Showing posts with label mucronata. Show all posts
Showing posts with label mucronata. Show all posts

Friday, 25 January 2019

Poking about in Bridgend

Nothing exciting to report from East Glamorgan I'm afraid, but I have made a couple of brief visits to tetrad SS97J on the way home from working in the Alun Valley. Most of this tetrad is dominated by Bridgend and Waterton Industrial Estates, but mercifully there is a 100m stretch of the Ewenny River in the south-west corner which has a convenient riverbank footpath. This helped boost the tetrad total to 57 taxa, including Cinclidotus fontinaloides, Didymodon sinuosus, Hygrohypnum fluviatile and Fissidens crassipes on a riverside rock.
The most surprising find was the first moss I saw after getting out of the car - several cushions of Dialytrichia mucronata on a wall top several metres above the Ewenny River. I've not seen it in such an exposed location before.
The previous week I'd called in at Bridgend Industrial Estate and recorded a few grots. There are plenty of vacant plots on the estate, so it is probably worth another pit stop sometime to mop up a few more species...

Sunday, 5 March 2017

Afon Alun

A visit to Coed-y-bwl to enjoy the Daffodil display provided an opportunity for a little bit of bryologising in this well recorded tetrad. I never saw anything of special note, though it was only the second time I've encountered fruiting Dialytrichia mucronata, which was well-established on Pont Brown. The lane walls were covered in mosses - mostly Thamnobryum alopecurum and Anomodon viticulosus - and a riverside Field Maple was heavily draped with mosses including Neckera pumila. A really lovely mossy site.

Monday, 21 December 2015

Broughton SS49B

Twlc Point, Broughton Bay
From one shy-fruiting pleurocarp to another, this time Homalothecium lutescens (photos below) growing on the north-facing sandy slopes above Twlc Point.

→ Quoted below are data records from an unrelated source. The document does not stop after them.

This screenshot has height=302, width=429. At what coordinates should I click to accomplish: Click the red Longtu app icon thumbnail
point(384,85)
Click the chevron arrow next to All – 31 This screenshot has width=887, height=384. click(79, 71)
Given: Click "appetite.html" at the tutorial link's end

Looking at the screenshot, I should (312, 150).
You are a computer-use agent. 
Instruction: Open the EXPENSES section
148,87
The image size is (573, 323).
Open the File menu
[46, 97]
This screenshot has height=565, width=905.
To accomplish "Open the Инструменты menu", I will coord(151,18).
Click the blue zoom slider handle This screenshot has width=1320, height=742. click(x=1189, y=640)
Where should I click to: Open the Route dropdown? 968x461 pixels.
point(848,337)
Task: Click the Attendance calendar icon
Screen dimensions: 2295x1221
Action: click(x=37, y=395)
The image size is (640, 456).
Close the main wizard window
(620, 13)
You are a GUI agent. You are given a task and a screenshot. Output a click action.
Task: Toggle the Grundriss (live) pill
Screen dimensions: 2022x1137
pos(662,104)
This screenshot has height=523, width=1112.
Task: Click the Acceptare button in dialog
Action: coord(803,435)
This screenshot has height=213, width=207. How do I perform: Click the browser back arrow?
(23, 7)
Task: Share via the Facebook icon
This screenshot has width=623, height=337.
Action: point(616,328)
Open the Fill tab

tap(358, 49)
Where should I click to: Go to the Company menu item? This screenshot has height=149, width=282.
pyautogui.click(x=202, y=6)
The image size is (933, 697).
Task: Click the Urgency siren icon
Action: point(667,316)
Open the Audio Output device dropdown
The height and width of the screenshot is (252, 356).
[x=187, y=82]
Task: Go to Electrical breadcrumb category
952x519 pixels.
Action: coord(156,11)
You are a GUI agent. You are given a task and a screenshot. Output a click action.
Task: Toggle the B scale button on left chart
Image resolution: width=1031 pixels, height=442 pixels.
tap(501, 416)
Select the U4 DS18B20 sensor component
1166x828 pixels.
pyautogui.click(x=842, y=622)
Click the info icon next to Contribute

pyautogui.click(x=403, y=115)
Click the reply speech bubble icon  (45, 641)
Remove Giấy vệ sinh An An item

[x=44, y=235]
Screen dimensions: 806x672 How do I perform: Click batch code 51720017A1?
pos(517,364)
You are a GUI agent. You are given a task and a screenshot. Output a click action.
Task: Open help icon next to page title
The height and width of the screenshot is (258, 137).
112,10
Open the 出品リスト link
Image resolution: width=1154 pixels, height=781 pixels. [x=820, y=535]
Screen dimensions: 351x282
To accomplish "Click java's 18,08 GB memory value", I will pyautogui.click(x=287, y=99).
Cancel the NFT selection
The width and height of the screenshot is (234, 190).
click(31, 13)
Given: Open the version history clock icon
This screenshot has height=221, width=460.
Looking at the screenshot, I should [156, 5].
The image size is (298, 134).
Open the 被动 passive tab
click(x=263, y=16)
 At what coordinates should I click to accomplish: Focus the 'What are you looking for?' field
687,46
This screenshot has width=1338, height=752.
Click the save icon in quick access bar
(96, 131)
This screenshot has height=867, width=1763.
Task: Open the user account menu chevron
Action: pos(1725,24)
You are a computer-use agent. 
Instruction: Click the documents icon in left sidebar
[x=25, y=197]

A little further west along the coast, the salt-sprayed Limestone cliffs at Foxhole Point supported a disappointingly impoverished bryoflora in comparison with that on South Gower. Tortella flavovirens was the most common species, growing on rock as well as soil, with the most frequent associates being Amblystegium serpens and Didymodon tophaceus.


Whilst the tarmac in the caravan park was more productive than the cliffs, with species of interest including Dialytrichia mucronata (photo below) growing amongst Syntrichia ruralis ssp. ruralis, along with a little ssp. ruralifomis (bottom left in lower photo), I still only managed to raise the tetrad total to 51.

Thursday, 3 December 2015

Alun Valley

I had some time to kill before a site meeting in the Alun Valley yesterday, and for once it wasn't raining - perfect conditions for a bit of mossing in fact. Sam mentioned in his recent Anomodon post that the river by Old Castle Down is base rich and should be very interesting. In fact the water levels were a bit high to find any of the lower flood zone species, but the limestone stepping stones by the ford (SS908756) were carpeted in a mix of Cinclidotus fontinaloides and Dialytrichia mucronata, with a little bit of Porella platyphylla too.


Anomodon was everywhere - on walls, limestone outcrops and tree trunks both by the river and away from it. The river sometimes dries up in the summer  - it would be fascinating to walk the dry riverbed and sample some of the usually inaccessible tree trunks and boughs.


Anomodon viticulosus carpeting a riverside tree
Part of the reason for the recording session was to try and catch up with Marchesinia mackaii, which has eluded me on the limestones of the north Cardiff ridgeway. Sam discovered it at Craig Ddu in 2013 and it proved to be widespread over a fair stretch of wooded limestone crag (SS908754).



This tetrad (SS97C) should be fantastically rich for bryos - the 69 species shown on Barry's latest map reflects the limited recording done to date. I added around 10 species yesterday, the best of which were Neckera pumila on a hazel by the river and Scapania aspera on shaded limestone (SS907756). The Scapania was recorded in this hectad back in the 1970s by Roy Perry, so it's good to get a specific grid ref for it.


I also had a brief look at an unploughed arable margin on Ewenny Down. Riccia glauca was frequent and, as always with arable, I have several specimens which need closer inspection.